しかし、夜空の撮影は田舎で行うことが多いので、都心の喧騒を離れて自然の静けさを感じることができるのは楽しいとCheng 氏は言います。

香港で最高の星空観察

 

オーストラリア、ニュージーランド、チリなどを旅して宇宙を撮影してきた写真家は、香港では西貢(Sai Kung)の北潭涌(Pak Tam Chung)や萬宜水庫東壩(High Island Reservoir East Dam)、香港島の石澳(Shek O)、ランタオ島の水口(Shui Hau)や石壁(Shek Pik)などが星空撮影に適しているといいます。

大坑墩風箏場(Tai Hang Tun Kite Flying Area)

Image by Vincent Cheng

西貢(Sai Kung)の清水湾郊野公園(Clearwater Bay Country Park)のウォーターフロントの上の緩やかな斜面にある大坑墩風箏場(Tai Hang Tun Kite Flying Area)という草原は、市内で最も人気のあるスポットでしょう。

 

この芝生の斜面の横には、公共の駐車場、売店と公衆トイレ、中国風の東屋があります。日中は凧揚げ、バーベキュー、ピクニックなどで賑わい、夜には星空観察、天体写真撮影の人気スポットとなります。

 

「このエリアは、車やタクシー、あるいは大坳門(Tai Au Mun)のバス停から徒歩20分とアクセスが良く、香港の東や南にある宇宙の天体の撮影に最も適しているため、天体写真家の間で人気のスポットとなっています」とCheng氏は言います。

銀河系で最も大きく明るい星雲の一つである「イータカリーナ星雲」を撮影するには、この場所が最適だといいます。この星雲は南半球にありますが、時期によっては、香港の南の海面すれすれに見ることができます。
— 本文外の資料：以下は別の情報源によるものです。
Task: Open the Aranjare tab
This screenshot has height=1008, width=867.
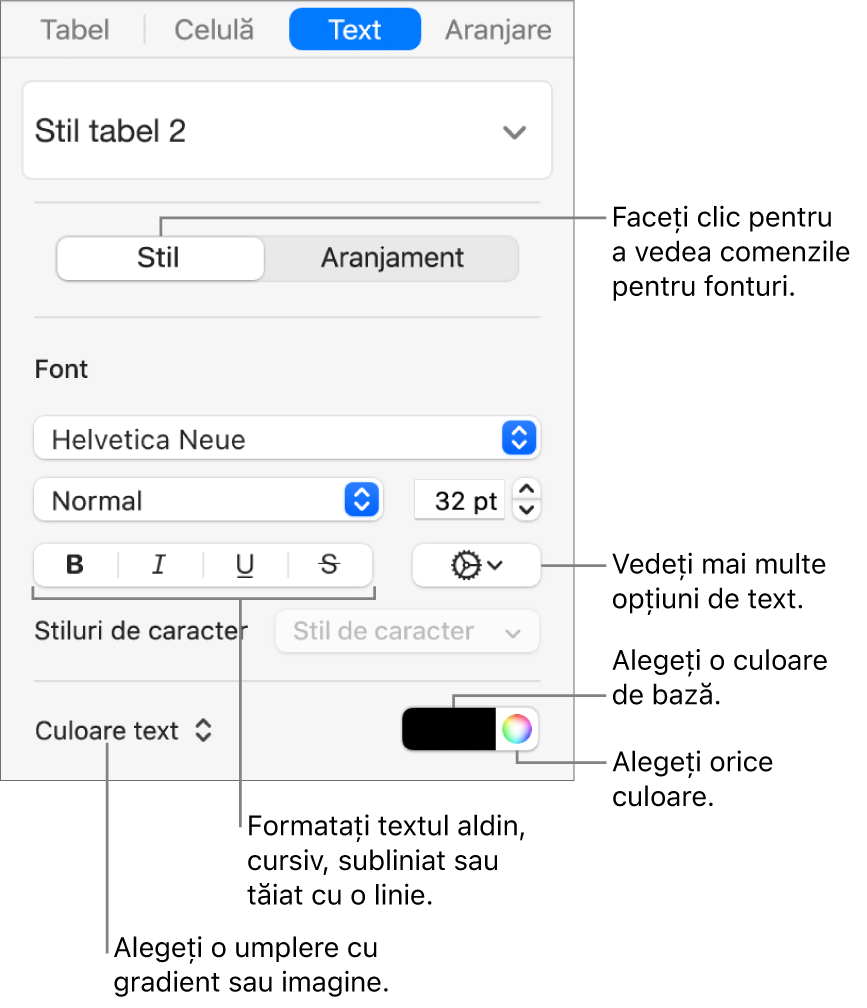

ここでは、旧正月の時期には夜明け前に横長の銀河を見ることも可能です。

 

「しかし、この場所は天体写真家だけでなく、特別なカメラ機材を持っていない人でも夜空を見上げて楽しむことができます」とCheng氏は言います。

スタートラッカーを使う

夜景写真家として成功するために必要なことをいくつか紹介します。

 

1. 常に旧暦を確認し、月明かりのない夜(各月の1日)を選ぶようにし、出発前に空の雲量も確認すること

2. 安定した三脚と、長時間露光のフレームに威力を発揮するスタートラッカーを使用します

3. 香港ではライトフィルターの使用が必須なので、良いフィルターを選ぶと写真写りがとても良くなります

4. 天の川や 天体のディテールや色彩を引き出すには、1コマ撮りは禁物です

5. マニュアルフォーカス機能を使用する場合は、カメラのフォーカスを絶対に無限遠にせず、ライブビュー機能で被写体(明るい星など)を拡大してから、正確なマニュアルフォーカスを行いましょう

大坑墩風箏場(Tai Hang Tun Kite Flying Area)の草地

夜空の天体は、少し練習すれば、普通のカメラや携帯電話でも撮影できるようになります。晴天で新月なら、肉眼でも星座や星雲を見ることができるものもあります。

 

芝生に寝転んで星空を見上げ、宇宙の壮大さに思いを馳せ、香港にはこんなにもたくさんの驚きがあるのだと感心することでしょう。